Doch wenn man sich in diesen Details verliert, besteht die Gefahr, den Blick für das Wesentliche zu verlieren. Die Kernmetriken - Allokation, Effizienz und Vorhersagbarkeit - sind so gewählt, dass sie mit minimalem Aufwand einen maximalen Einblick bieten. Sie geben den Entscheidungsträgern auf allen Ebenen eine klare und verständliche Basis, auf der sie agieren können. Es sind die Metriken, die die meisten Auswirkungen auf die gesamte Cloud-Strategie und -Leistung eines Unternehmens haben.

Das bedeutet jedoch nicht, dass Details wie die Spot-Instanz-Nutzung oder der Betrieb eines Kubernetes-Clusters unwichtig sind. Ganz im Gegenteil: Auf der operativen Ebene sind solche Entscheidungen von entscheidender Bedeutung. Doch auf der C-Level-Ebene und selbst auf der Abteilungsebene sollten solche Details nicht die Hauptgesprächsthemen sein. Hier sollte es darum gehen: Ist die Verantwortlichkeit klar? Werden Ressourcen optimal genutzt? Ist die Skalierung vorhersehbar?
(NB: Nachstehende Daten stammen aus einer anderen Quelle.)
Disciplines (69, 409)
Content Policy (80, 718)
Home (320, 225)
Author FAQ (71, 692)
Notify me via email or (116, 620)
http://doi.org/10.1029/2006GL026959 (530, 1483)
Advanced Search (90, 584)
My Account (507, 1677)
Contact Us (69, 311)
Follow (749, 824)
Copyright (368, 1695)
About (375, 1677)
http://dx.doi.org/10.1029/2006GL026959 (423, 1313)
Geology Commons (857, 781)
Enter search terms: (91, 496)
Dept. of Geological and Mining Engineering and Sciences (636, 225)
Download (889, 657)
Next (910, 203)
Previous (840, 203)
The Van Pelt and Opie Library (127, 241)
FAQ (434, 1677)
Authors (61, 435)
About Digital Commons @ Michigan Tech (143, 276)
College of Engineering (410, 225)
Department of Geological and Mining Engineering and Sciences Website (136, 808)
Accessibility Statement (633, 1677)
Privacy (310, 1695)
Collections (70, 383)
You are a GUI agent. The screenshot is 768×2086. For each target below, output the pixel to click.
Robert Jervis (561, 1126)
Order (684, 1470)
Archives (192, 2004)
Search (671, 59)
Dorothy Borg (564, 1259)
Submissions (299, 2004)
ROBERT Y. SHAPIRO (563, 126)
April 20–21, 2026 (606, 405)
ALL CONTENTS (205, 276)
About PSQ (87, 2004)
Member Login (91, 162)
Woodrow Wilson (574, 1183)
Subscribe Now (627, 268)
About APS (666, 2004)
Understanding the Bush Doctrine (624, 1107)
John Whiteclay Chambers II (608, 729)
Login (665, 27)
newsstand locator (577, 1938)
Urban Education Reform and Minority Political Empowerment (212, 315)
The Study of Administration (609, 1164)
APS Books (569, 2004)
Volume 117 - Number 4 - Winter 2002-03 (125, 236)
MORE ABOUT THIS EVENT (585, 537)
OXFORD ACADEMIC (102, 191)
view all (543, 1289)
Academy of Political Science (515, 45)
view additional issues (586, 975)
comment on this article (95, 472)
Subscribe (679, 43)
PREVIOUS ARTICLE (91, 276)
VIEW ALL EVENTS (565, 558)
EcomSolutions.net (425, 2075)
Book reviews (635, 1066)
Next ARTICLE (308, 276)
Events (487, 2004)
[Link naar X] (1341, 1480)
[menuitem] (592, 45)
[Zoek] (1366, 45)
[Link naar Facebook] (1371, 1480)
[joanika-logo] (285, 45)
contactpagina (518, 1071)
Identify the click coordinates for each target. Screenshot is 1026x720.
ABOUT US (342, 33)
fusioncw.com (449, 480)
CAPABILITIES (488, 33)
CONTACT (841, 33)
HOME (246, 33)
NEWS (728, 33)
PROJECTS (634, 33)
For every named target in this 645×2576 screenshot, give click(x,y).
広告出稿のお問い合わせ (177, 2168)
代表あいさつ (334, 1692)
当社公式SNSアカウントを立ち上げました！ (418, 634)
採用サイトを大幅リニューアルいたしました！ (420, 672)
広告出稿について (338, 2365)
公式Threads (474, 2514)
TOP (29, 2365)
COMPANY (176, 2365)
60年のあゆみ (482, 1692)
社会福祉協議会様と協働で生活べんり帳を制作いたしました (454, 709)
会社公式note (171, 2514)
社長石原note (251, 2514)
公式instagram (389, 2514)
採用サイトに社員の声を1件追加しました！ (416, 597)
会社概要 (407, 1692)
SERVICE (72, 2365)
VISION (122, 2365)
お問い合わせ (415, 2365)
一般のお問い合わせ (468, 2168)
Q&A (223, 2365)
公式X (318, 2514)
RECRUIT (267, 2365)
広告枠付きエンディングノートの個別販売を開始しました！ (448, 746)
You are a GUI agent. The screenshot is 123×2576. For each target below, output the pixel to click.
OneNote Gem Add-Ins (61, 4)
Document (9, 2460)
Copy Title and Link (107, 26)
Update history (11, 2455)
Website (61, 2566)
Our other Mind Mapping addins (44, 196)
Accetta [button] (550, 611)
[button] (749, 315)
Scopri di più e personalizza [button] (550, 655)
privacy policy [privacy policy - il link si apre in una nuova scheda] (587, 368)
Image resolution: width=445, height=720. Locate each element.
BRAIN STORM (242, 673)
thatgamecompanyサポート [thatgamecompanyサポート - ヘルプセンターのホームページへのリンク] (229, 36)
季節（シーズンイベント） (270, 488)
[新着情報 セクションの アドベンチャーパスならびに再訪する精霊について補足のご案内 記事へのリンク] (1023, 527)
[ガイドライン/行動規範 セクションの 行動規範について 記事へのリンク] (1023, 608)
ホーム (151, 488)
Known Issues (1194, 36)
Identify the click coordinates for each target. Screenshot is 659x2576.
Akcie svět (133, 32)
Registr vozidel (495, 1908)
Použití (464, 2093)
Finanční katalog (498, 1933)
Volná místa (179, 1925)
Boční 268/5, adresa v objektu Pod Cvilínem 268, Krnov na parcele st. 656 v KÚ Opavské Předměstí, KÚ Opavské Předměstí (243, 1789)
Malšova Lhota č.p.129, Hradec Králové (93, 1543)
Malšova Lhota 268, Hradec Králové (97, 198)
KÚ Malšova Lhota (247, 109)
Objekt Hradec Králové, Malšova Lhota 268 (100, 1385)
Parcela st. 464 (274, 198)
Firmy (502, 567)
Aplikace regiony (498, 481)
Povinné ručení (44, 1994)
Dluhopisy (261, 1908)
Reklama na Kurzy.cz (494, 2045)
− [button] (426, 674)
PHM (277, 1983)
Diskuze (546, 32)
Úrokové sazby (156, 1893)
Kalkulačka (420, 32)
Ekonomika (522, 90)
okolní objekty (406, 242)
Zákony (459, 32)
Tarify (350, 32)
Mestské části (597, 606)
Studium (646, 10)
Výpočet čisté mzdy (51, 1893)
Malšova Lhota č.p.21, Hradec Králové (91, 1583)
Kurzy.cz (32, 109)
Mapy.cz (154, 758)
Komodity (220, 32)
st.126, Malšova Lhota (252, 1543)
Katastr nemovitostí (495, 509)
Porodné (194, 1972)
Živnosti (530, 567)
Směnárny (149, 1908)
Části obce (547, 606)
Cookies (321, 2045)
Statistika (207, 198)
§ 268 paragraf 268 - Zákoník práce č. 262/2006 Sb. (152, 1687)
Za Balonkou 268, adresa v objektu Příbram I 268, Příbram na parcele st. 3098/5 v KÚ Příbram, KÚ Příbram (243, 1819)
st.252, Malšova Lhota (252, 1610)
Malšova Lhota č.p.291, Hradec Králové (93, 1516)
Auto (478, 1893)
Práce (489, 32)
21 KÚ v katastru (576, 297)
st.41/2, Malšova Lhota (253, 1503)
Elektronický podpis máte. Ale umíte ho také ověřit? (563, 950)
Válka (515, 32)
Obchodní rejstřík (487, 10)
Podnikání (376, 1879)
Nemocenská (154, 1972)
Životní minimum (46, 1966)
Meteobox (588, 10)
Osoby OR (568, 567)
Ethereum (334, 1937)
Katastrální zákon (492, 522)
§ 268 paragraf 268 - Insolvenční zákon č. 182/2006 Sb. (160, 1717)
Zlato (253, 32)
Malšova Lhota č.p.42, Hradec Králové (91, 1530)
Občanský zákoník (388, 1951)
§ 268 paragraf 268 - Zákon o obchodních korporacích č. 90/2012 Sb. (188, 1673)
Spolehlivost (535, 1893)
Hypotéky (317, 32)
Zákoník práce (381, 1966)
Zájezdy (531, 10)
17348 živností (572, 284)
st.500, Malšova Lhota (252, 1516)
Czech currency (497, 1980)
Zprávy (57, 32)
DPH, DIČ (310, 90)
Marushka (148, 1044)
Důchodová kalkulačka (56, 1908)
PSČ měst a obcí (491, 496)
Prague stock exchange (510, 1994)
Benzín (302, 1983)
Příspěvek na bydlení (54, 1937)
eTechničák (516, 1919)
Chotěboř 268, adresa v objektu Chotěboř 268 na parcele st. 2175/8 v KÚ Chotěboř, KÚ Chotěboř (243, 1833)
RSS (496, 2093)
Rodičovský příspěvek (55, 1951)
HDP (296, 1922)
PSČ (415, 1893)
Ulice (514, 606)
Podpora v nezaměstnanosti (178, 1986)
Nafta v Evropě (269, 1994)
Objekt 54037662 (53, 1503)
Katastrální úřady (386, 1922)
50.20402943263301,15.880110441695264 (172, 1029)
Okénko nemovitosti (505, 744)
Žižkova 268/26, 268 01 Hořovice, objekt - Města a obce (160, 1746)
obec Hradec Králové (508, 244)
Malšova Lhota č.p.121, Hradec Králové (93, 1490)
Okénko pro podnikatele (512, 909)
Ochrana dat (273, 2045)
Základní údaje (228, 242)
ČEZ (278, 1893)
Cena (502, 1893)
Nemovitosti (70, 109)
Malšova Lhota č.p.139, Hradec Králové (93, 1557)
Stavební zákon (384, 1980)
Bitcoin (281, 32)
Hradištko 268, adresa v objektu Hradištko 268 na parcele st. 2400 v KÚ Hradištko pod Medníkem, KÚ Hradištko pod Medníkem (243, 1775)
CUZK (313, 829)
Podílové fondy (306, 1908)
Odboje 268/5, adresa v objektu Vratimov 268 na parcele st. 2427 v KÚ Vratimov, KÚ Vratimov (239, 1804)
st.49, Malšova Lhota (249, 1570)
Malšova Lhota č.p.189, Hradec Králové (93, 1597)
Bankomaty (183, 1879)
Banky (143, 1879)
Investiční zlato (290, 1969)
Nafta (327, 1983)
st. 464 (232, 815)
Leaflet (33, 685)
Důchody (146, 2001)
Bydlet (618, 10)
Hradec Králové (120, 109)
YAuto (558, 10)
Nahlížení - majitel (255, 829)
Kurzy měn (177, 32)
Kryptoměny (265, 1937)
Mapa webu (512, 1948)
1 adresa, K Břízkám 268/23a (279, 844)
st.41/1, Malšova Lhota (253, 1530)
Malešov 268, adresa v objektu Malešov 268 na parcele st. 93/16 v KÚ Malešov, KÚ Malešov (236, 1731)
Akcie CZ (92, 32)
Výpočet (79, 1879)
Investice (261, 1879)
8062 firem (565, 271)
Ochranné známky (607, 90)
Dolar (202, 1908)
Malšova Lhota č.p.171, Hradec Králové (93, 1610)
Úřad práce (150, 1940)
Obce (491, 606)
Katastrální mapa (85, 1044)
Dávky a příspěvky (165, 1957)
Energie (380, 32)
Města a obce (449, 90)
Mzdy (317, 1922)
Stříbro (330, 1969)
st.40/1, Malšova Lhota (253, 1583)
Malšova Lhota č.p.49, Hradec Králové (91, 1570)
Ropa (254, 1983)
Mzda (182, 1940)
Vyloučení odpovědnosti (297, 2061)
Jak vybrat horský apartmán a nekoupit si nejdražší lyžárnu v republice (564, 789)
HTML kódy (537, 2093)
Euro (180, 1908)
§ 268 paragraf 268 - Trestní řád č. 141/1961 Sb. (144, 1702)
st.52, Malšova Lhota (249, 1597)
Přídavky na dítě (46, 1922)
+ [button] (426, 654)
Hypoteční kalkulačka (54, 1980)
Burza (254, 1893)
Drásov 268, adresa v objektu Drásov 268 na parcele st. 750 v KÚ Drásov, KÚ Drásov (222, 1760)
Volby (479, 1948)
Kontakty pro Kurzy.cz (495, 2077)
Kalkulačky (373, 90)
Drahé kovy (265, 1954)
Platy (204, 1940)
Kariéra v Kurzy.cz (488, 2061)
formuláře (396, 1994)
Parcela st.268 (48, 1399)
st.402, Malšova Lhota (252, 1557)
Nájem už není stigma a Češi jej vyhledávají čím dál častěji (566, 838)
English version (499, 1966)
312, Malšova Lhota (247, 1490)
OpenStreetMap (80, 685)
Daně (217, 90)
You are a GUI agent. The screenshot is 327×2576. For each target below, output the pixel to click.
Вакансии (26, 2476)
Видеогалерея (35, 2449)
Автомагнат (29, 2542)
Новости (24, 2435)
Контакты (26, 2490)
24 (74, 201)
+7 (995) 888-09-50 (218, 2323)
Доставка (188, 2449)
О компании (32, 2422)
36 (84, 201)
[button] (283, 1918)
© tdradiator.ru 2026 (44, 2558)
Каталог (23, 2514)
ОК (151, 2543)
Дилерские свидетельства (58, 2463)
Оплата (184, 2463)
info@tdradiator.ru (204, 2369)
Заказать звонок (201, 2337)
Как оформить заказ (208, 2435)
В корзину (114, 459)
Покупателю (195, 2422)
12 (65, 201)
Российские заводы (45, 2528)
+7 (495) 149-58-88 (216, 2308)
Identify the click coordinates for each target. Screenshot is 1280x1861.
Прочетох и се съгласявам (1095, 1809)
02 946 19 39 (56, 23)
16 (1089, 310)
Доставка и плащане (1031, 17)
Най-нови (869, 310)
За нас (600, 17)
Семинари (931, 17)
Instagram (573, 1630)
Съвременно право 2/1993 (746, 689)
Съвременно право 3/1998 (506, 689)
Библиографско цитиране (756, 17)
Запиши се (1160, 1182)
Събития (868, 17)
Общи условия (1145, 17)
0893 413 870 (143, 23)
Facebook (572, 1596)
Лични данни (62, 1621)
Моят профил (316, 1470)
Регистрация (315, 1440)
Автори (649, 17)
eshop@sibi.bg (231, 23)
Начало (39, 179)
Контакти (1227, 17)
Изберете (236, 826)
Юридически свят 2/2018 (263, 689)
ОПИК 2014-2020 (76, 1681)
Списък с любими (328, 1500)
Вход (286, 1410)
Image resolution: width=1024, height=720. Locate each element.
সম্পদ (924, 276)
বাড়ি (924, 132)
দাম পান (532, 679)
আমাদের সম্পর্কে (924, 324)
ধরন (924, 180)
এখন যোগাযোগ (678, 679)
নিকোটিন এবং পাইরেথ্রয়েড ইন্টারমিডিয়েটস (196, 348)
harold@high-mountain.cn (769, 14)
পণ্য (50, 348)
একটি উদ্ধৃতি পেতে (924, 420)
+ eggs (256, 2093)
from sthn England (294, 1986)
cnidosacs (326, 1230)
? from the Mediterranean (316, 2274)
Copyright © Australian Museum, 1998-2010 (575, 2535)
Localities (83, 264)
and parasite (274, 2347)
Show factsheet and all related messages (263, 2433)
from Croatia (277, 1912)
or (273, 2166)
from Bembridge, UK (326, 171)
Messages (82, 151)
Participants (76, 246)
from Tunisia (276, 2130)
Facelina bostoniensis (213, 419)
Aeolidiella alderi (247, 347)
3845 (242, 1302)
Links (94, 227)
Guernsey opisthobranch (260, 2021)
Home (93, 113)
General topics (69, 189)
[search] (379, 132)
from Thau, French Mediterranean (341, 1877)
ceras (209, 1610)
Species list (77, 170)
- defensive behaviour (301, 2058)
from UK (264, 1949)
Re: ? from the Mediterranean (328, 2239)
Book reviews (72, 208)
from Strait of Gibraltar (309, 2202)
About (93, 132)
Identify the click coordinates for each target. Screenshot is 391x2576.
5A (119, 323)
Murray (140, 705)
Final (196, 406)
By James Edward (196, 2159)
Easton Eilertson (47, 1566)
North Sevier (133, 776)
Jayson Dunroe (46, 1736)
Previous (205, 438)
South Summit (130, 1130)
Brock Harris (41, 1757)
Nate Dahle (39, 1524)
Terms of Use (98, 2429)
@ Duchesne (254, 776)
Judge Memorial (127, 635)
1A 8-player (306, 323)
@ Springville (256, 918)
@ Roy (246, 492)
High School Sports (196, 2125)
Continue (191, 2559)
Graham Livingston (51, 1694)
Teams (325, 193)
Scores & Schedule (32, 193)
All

Indem wir uns auf diese Kernmetriken konzentrieren, ermöglichen wir den Teams, flexibel zu bleiben und innovative Lösungen zu finden, ohne sich durch Mikromanagement eingeschränkt zu fühlen. Das Ziel sollte immer sein, ein Umfeld zu schaffen, in dem Verantwortlichkeit, Effizienz und Vorhersehbarkeit im Mittelpunkt stehen. Nur so können Unternehmen wirklich von der Agilität und den Vorteilen der Cloud profitieren.